INFORMATION SUPPLIED
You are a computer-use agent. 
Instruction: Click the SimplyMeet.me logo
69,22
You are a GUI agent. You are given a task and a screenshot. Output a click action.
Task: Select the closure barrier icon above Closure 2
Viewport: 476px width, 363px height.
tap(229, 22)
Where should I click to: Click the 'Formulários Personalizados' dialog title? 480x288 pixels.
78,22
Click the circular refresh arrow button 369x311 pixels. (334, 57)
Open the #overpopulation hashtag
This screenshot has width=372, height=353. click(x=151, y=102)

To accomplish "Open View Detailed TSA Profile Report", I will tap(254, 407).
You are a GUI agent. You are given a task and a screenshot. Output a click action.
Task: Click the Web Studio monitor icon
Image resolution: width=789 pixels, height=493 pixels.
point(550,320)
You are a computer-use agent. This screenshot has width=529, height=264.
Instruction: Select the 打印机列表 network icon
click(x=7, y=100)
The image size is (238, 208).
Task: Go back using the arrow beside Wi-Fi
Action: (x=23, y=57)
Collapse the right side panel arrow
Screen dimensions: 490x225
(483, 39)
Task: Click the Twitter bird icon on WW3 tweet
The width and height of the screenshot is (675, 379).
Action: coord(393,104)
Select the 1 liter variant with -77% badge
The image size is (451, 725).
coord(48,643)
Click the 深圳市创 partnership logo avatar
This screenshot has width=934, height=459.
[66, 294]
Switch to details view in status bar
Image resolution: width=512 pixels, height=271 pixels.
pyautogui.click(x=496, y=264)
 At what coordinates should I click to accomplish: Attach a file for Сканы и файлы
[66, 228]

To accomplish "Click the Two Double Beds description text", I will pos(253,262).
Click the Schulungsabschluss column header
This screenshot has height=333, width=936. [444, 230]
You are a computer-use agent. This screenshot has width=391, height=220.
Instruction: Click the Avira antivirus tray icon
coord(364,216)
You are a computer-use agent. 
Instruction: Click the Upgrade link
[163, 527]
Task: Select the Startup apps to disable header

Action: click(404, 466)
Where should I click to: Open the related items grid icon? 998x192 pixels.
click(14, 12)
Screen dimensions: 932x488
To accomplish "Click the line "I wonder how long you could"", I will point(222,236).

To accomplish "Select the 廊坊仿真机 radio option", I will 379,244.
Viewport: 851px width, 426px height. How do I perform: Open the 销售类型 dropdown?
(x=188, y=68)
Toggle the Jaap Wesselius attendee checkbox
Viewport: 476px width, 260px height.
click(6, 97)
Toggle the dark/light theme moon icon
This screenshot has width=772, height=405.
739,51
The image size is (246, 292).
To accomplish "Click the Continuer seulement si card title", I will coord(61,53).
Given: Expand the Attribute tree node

TASK STATEMENT
Reproduce exactly the lines from the one containing "Instruction: Click the Upgrade link" through the last line of the records above, including both, and nothing else.

EXPECTED OUTPUT
Instruction: Click the Upgrade link
[163, 527]
Task: Select the Startup apps to disable header

Action: click(404, 466)
Where should I click to: Open the related items grid icon? 998x192 pixels.
click(14, 12)
Screen dimensions: 932x488
To accomplish "Click the line "I wonder how long you could"", I will point(222,236).

To accomplish "Select the 廊坊仿真机 radio option", I will 379,244.
Viewport: 851px width, 426px height. How do I perform: Open the 销售类型 dropdown?
(x=188, y=68)
Toggle the Jaap Wesselius attendee checkbox
Viewport: 476px width, 260px height.
click(6, 97)
Toggle the dark/light theme moon icon
This screenshot has width=772, height=405.
739,51
The image size is (246, 292).
To accomplish "Click the Continuer seulement si card title", I will coord(61,53).
Given: Expand the Attribute tree node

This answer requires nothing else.